I climb into the loft space. No red suitcase. ‘I’m sure it’s there,’ Mum calls up. ‘Shiny, and square.’ ‘What’s inside it?’

‘His letters, his schoolbook­s. His blue cricket hat.’

‘What blue cricket hat?’ I don’t always recognise Mum’s parallel version of the past. I want documents, evidence, objects, but there’s no red suitcase. I do find loose letters, a few photograph­s, his blue school blazer.

Encouraged, I search on. I don’t find a carefully tended shrine, but nor has Nicky been systematic­ally erased. He has slipped to the bottom of cardboard boxes and into the linings of trunks. I keep finding pieces of him. His birth certificat­e, his size 3 cricket bat, six Premium Bonds, his old school cap. The family has shared a desire to postpone, and possibly delay for ever, the acknowledg­ment of Nicky’s existence. And therefore also his non-existence.

School reports offer half-truths at best, but I’m grateful for any source that can tell me more about Nicholas Beard.

It seems within a year of starting school, Mum’s ‘difficult child’, doomed to a life of banking or homicide, is a ‘delightful and able boy’.

In 1977 Nicky starts boarding at Pinewood School, aged eight and a bit, and in Form 1 is ‘a little overconfid­ent’. By the end of the year,

he has risen to second in a class of ten. He is ‘a natural cricketer’. Mum has it all wrong.

A banker? He was a caring and helpful young pupil. A murderer? He was a lively, cheerful boy. We forget. Nicholas was a brainbox with a talent for sport. I’m glad the school reports bear witness, because Nicky is otherwise ghostly in his absence.

IT’S time to revisit the scene. I walk along the coastal path feeling physically sick. I sincerely want to find Tregardock Beach, and the smaller cove beyond it. I want to stop guessing, or imagining. The path dips and a track to the left feels familiar. I walk along it, heart thudding.

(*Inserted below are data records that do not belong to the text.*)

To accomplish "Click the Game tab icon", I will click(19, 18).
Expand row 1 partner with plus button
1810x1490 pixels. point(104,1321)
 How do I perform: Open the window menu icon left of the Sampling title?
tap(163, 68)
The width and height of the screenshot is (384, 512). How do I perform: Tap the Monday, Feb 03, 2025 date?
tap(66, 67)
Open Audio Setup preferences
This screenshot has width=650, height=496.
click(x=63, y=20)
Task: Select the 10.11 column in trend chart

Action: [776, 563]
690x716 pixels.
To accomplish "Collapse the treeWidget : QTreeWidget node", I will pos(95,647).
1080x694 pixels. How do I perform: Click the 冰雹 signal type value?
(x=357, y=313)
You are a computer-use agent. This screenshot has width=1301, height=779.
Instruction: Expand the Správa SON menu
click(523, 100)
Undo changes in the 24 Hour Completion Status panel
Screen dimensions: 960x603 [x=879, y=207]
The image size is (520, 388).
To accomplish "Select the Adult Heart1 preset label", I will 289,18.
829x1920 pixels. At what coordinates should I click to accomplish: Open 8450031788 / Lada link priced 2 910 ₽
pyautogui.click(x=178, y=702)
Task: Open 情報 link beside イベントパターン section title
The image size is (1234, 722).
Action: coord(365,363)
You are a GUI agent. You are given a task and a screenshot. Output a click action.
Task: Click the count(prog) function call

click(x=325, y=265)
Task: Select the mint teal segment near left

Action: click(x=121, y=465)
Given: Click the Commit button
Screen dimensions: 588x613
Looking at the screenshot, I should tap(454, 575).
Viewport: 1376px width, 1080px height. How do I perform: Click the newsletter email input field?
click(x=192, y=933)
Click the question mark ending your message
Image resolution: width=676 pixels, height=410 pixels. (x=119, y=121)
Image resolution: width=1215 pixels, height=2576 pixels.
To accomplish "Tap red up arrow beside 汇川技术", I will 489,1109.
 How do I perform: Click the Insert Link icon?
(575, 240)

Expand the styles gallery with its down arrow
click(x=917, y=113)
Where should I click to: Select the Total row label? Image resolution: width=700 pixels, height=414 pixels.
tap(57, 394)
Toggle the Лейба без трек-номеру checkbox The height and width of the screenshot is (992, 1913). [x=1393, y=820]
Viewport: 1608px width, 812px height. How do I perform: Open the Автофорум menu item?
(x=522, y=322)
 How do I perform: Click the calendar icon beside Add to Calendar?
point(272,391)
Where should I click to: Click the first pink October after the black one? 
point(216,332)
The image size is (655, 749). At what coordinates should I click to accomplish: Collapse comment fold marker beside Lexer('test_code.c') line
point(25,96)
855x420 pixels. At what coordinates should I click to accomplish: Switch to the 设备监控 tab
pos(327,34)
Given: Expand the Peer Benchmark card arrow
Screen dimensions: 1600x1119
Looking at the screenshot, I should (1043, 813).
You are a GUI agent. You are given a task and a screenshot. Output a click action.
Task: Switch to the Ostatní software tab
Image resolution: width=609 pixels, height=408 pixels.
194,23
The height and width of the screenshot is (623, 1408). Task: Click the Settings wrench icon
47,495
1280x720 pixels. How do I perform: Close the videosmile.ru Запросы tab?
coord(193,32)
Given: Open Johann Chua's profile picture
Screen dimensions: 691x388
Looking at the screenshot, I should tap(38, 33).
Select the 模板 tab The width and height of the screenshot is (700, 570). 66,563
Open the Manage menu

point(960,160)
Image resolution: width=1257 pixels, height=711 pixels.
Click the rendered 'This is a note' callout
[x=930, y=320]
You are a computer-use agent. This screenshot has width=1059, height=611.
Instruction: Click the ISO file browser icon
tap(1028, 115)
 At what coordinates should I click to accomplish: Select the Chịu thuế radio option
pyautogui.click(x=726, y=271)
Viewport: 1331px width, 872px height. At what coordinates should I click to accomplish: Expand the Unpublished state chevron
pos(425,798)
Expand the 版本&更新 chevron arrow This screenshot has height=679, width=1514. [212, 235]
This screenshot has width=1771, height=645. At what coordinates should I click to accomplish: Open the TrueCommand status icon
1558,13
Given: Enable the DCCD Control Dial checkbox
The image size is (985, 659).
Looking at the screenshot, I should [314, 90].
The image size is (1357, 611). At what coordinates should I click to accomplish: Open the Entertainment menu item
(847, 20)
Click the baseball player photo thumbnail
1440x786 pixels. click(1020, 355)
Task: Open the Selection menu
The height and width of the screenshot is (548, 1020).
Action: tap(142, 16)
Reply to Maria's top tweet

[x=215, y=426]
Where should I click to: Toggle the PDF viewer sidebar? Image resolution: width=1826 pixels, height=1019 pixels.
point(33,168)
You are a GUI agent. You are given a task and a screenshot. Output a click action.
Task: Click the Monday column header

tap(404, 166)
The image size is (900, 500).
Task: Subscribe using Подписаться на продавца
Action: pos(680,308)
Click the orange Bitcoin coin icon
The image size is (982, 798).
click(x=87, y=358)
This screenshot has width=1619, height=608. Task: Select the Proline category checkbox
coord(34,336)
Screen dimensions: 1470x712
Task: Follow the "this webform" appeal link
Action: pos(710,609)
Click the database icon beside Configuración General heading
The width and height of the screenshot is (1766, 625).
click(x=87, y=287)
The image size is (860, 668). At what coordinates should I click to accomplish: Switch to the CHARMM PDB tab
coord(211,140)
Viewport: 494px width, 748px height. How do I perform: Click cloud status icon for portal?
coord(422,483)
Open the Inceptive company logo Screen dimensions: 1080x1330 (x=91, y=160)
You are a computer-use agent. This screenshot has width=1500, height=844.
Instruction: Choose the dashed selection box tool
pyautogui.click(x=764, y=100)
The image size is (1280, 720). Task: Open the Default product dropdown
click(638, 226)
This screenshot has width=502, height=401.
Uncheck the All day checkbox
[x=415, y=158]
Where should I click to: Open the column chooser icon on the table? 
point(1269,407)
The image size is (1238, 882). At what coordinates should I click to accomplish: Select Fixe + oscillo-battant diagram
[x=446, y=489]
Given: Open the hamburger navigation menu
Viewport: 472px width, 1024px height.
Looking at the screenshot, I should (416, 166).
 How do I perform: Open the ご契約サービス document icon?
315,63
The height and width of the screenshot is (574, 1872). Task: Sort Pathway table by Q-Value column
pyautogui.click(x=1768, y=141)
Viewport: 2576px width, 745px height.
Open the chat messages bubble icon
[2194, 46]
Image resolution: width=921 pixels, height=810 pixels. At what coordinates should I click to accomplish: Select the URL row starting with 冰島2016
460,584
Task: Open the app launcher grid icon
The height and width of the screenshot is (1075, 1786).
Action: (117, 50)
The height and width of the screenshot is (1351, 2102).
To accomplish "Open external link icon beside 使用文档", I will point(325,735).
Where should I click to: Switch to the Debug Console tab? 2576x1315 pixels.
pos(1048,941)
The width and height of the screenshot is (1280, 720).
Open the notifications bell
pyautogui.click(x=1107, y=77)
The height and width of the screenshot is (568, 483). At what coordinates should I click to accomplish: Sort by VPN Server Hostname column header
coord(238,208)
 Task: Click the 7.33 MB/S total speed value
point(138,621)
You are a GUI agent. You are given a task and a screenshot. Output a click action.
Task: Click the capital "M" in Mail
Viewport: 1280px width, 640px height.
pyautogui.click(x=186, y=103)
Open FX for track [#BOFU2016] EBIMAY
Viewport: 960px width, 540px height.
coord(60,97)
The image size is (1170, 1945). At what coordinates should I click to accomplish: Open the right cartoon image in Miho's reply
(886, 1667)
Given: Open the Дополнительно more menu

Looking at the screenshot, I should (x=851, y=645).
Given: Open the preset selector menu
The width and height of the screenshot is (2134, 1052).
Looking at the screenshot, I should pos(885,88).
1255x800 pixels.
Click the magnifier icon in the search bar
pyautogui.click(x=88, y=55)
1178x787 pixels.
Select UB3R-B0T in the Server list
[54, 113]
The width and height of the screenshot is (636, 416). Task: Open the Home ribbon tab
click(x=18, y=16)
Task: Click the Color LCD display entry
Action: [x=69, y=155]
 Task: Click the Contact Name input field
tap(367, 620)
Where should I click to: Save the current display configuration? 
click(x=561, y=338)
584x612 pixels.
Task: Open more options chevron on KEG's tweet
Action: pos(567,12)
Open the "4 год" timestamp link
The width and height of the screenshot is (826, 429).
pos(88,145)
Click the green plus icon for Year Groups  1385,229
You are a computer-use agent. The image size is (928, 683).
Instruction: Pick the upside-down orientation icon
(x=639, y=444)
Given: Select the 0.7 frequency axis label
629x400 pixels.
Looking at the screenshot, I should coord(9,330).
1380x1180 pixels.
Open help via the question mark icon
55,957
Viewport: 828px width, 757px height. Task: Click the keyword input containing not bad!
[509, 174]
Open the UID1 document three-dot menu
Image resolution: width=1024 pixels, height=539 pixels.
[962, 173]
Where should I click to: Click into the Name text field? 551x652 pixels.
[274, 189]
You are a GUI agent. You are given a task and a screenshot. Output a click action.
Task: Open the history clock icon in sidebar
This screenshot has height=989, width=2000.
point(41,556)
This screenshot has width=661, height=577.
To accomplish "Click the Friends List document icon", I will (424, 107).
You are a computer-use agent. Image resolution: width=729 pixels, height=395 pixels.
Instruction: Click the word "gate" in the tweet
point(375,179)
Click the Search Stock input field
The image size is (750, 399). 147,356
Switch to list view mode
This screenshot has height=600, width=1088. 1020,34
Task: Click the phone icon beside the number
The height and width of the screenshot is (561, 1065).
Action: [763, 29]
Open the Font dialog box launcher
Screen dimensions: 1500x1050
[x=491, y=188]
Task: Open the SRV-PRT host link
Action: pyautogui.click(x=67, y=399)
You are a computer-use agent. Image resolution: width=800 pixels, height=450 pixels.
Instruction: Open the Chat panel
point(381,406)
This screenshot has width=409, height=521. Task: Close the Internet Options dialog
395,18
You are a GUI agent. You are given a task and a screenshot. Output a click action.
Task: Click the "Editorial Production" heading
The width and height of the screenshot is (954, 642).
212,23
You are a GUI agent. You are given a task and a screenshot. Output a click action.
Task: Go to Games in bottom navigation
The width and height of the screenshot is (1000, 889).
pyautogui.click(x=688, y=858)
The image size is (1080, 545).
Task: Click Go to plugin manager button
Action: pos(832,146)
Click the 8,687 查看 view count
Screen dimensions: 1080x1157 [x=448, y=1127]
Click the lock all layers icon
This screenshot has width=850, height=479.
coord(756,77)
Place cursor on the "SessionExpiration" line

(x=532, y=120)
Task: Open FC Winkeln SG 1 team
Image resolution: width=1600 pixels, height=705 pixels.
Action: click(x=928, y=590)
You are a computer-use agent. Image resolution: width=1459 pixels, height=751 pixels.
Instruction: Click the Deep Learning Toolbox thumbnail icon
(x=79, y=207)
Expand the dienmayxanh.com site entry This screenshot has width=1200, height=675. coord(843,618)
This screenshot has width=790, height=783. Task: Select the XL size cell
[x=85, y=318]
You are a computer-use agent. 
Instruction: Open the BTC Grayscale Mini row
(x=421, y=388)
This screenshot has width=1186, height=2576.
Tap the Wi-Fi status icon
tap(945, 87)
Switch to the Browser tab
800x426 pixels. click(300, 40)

I did not imagine I would react like this. I’m terrified of moving closer to the past. I want to keep the grief at a distance. TREGARDOCK, 1 MILE. The letters are burnt into a wooden signpost.

I try to flatten the emotion, because the British don’t fall apart, our most prized national characteri­stic. I start crying. I don’t know what the sudden tears mean, but they’re strangely welcome.

I take another step and now I’m blubbing my heart and eyes out, then I call, just once, for my mum. This spasm of harsh salt tears lasts roughly 15 seconds. I don’t have the strength, I imagine, to let go for any longer. I cut out my weeping, wipe my eyes and pull myself back together.

The end of the track is marked by an orange-and-white lifebuoy stuck on a wooden post. To the right of the lifebuoy are steps carved into solid rock.

This is definitely the place, but the tide is in. I ought to wait for the tide to roll back, but I’ve seen enough for today. Besides, I have a meeting arranged.

IN MY memory, The Mill, near Port Isaac, is a grey holiday house in a green valley. Mum remembered a cottage covered in clematis. But at the end of the lane I park outside a rectangula­r, white-painted farmhouse with green shutters and guttering.

I follow the owners politely along a flag-stoned path to the open kitchen door and feel a flood of relief. Right house, definitely. My memory has some of the facts right, which is reassuring, like the layout of the dining room. I stand in a shaft of sunlight.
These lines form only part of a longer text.